Most people who grow up to be police officers or soldiers do it because of one childhood dream- they wanted to be like Superman.
Maybe one day they can be like the man of steel by wearing a simple t-shirt that has been converted into a tougher, more comfortable form of body armor.
A group of researchers at the University of South Carolina worked together with researchers from China and Switzerland to increase the toughness of a t-shirt by combining the carbon in the shirt’s cotton with boron, which is the earth’s third hardest material. The outcome was a lightweight shirt reinforced with boron carbide, which is the same material used to protect military tanks.

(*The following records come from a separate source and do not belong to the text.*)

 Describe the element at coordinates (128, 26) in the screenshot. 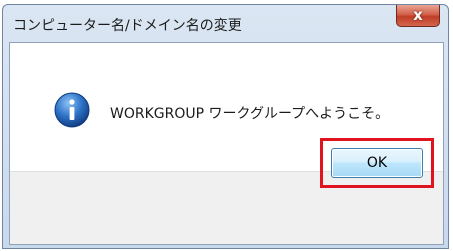

I see `window-title: コンピューター名/ドメイン名の変更` at that location.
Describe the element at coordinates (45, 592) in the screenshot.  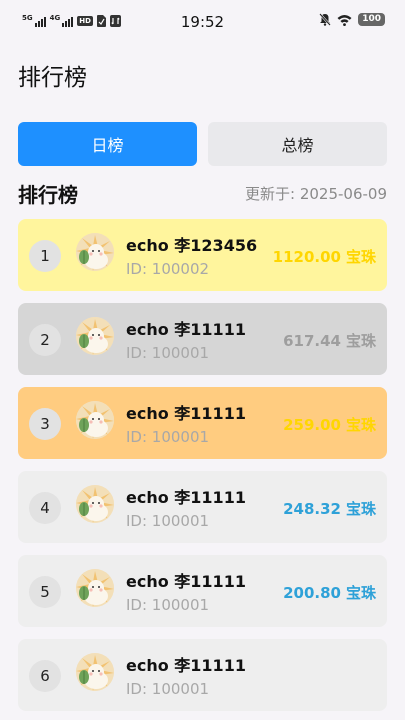
I see `rank-badge: 5` at that location.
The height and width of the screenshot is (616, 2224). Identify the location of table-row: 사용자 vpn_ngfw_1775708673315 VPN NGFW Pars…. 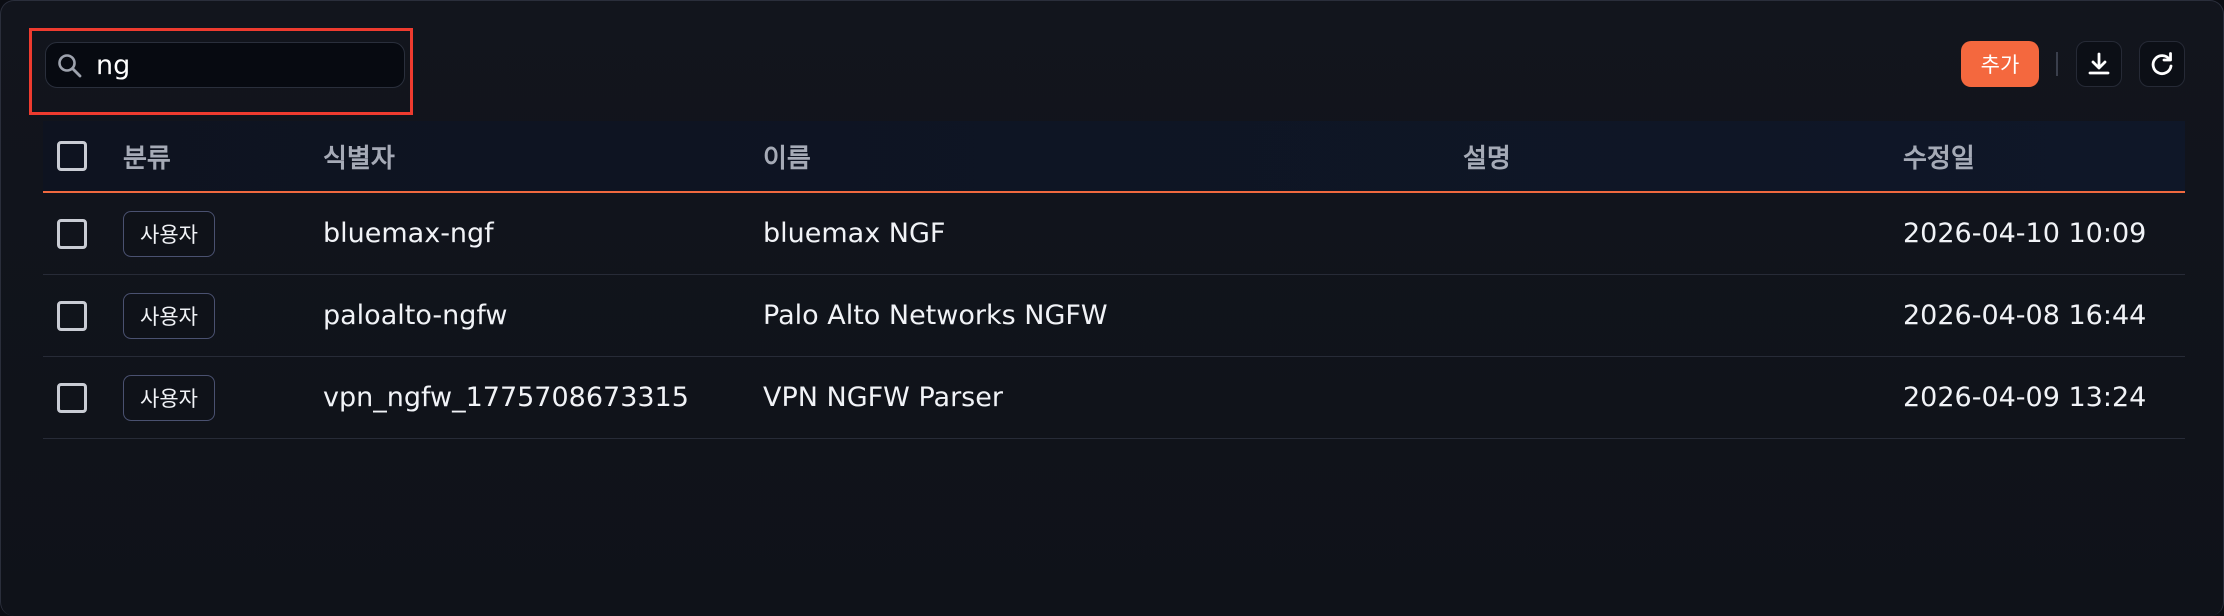
(1114, 398).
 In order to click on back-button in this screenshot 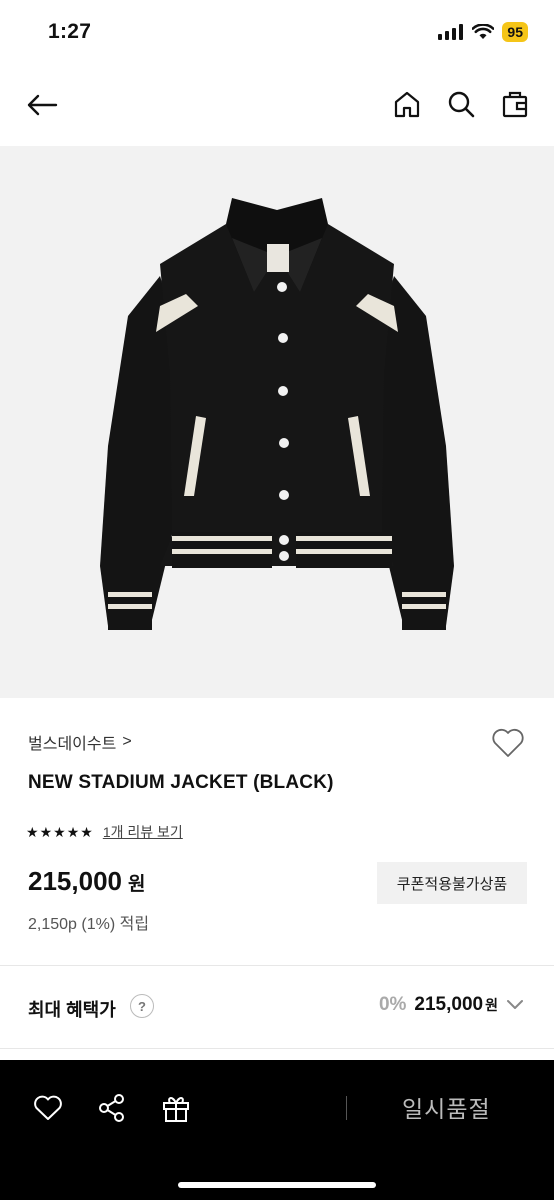, I will do `click(42, 105)`.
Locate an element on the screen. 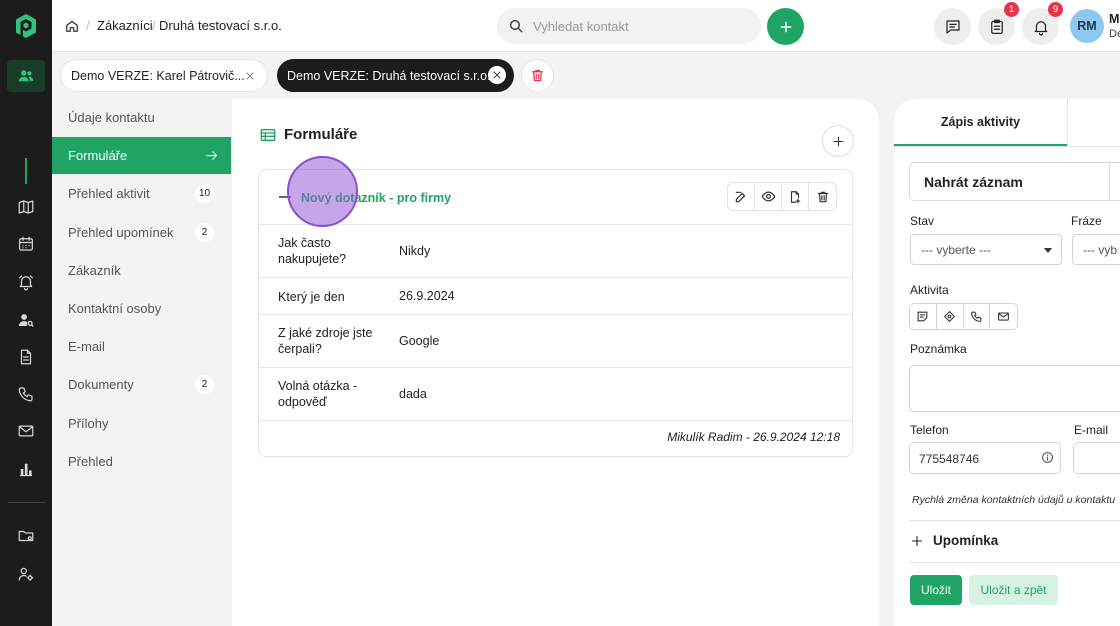 This screenshot has height=626, width=1120. search-icon is located at coordinates (516, 26).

“USC is playing a leading role in this area. This is a true breakthrough,” said Dr. Xiaodong Li in the Advanced Materials. He also commented on the research by calling it “a conceptual change in fabricating lightweight, fuel-efficient, super-strong and ultra-tough materials. This groundbreaking new study opens up unprecedented opportunities.”

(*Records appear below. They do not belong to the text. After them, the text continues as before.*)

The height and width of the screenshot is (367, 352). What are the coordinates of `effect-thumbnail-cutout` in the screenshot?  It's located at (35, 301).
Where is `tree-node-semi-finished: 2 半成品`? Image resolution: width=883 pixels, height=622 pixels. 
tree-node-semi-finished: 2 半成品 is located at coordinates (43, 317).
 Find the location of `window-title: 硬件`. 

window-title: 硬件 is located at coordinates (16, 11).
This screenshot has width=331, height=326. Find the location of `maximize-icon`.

Dr.Xiaodong Li, USC College of Engineering and Computing Distinguished Professor in Mechanical Engineering, co-wrote the article about the research in the journal, Advanced Materials.
The researchers began with plain, white t-shirts that were cut into thin strips and put into the boron solution. Later they took out the strips and heated them in an oven. Heat changes the cotton fibers into carbon fibers, which react with the boron solution to make boron carbide.

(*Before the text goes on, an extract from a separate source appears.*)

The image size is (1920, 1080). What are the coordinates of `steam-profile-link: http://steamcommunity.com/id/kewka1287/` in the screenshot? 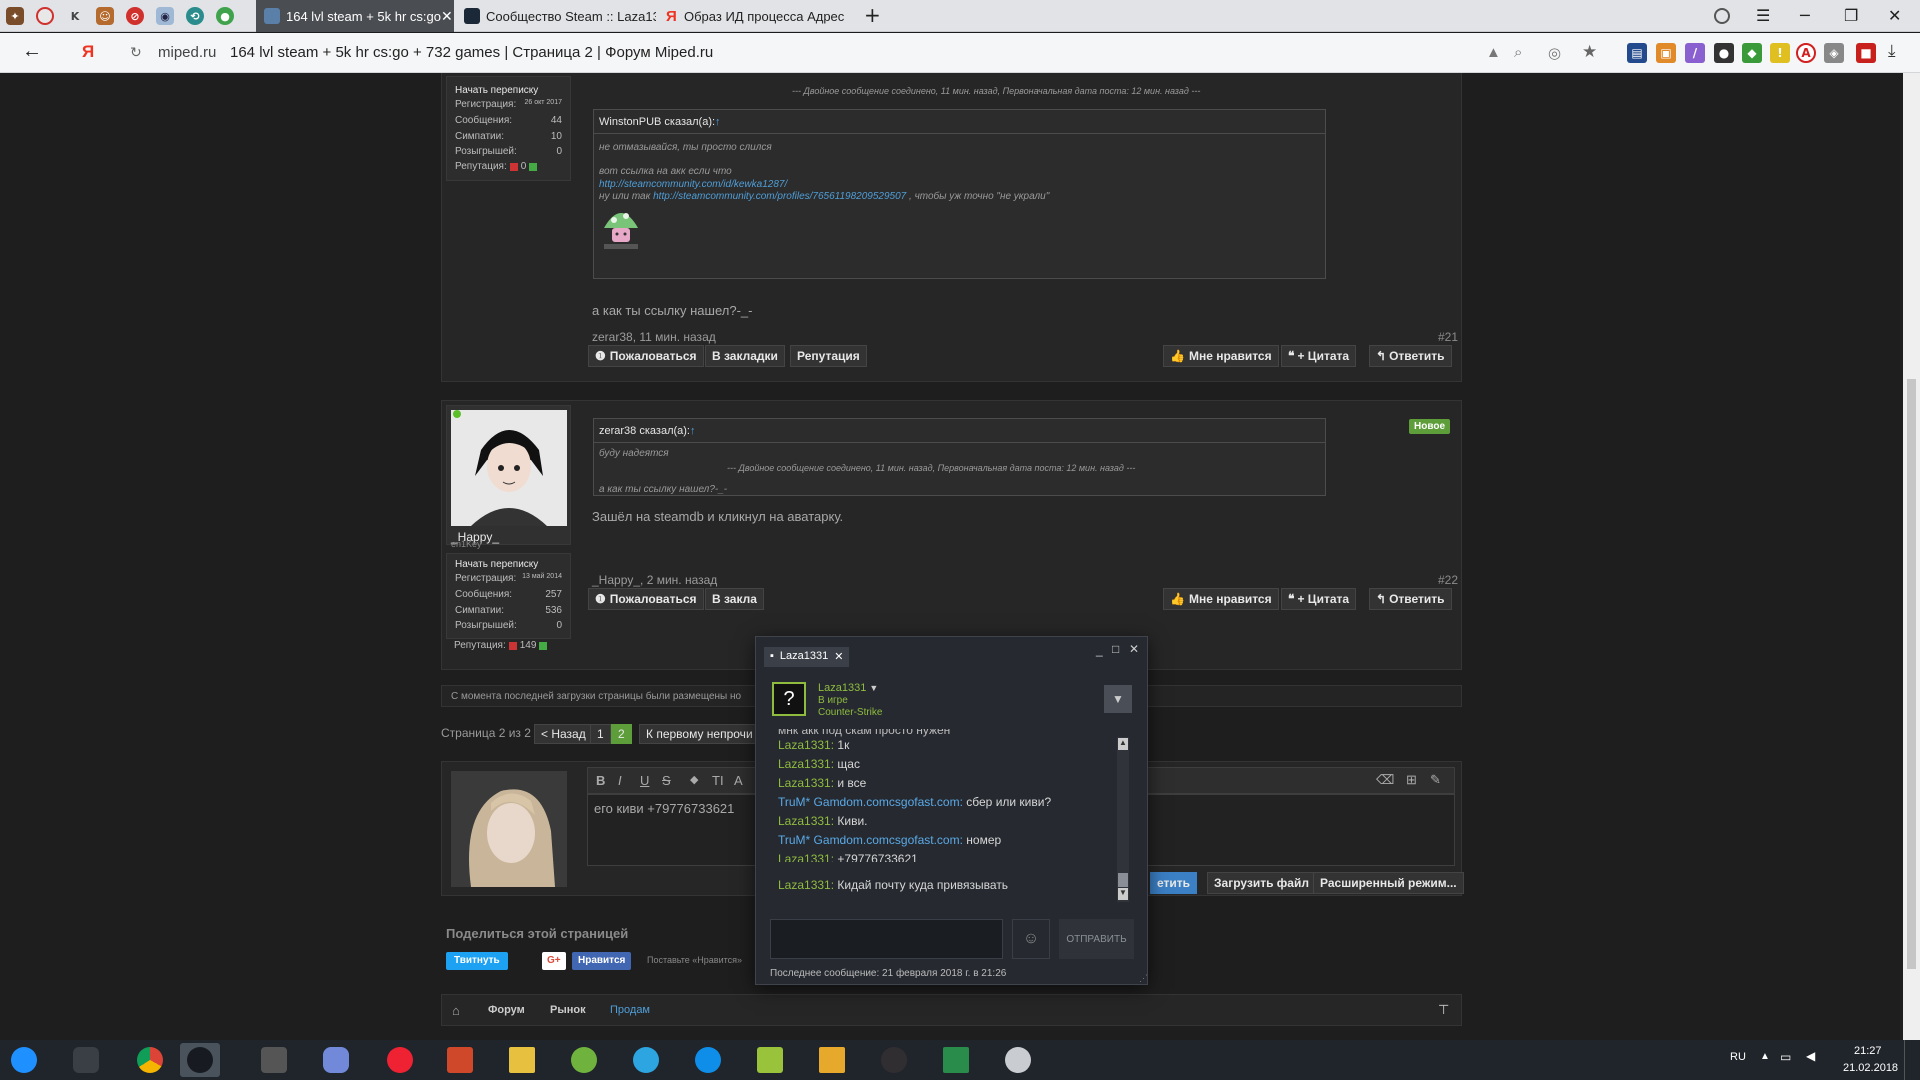 It's located at (693, 184).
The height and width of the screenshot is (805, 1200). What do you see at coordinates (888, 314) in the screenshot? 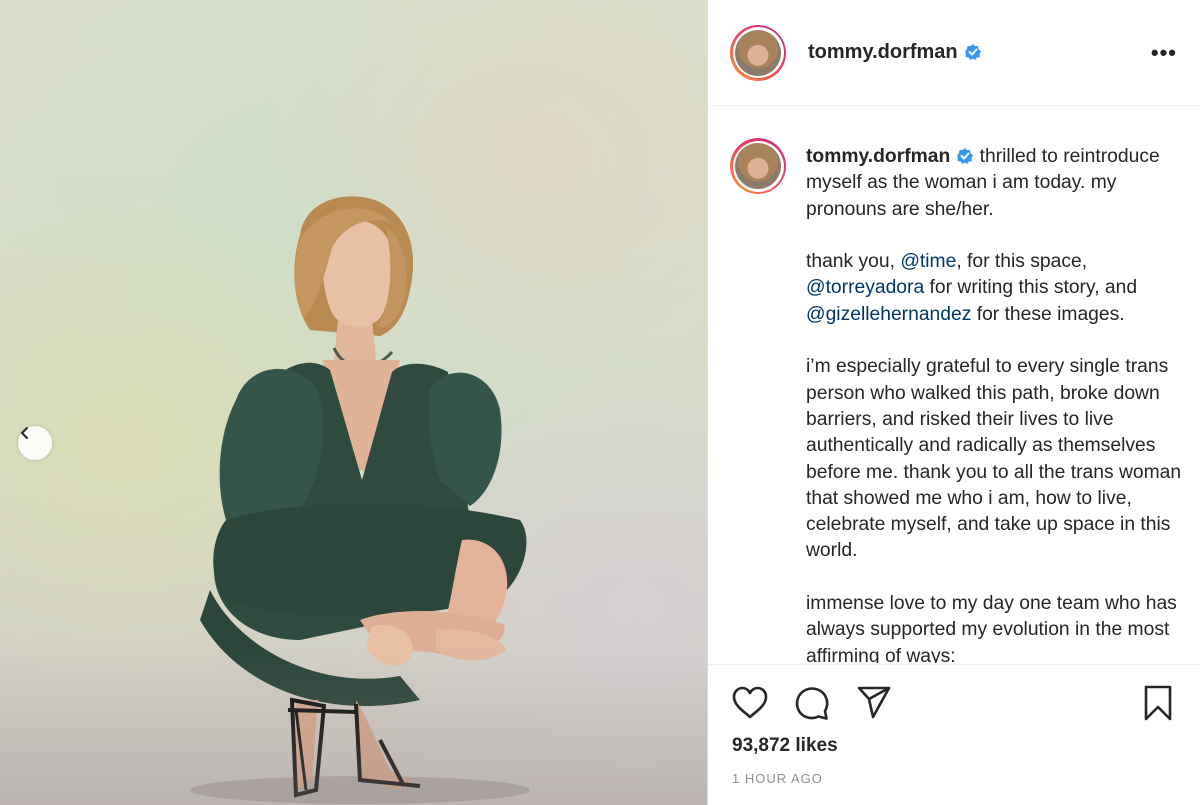
I see `mention-link: @gizellehernandez` at bounding box center [888, 314].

The end result is a fabric that is lightweight but stronger and firmer than the original t-shirt but still as flexible so that it can be bent. It can also block almost all ultraviolet rays, according to Li.
“The currently used boron-carbide bulk material is brittle,” said Li. “The boron-carbide nanowires we synthesized keep the same strength and stiffness of the bulk boron carbide but have super-elasticity. They are not only lightweight but also flexible. We should be able to fabricate much tougher body armors using this new technique. It could even be used to produce lightweight, fuel-efficient cars and aircrafts.”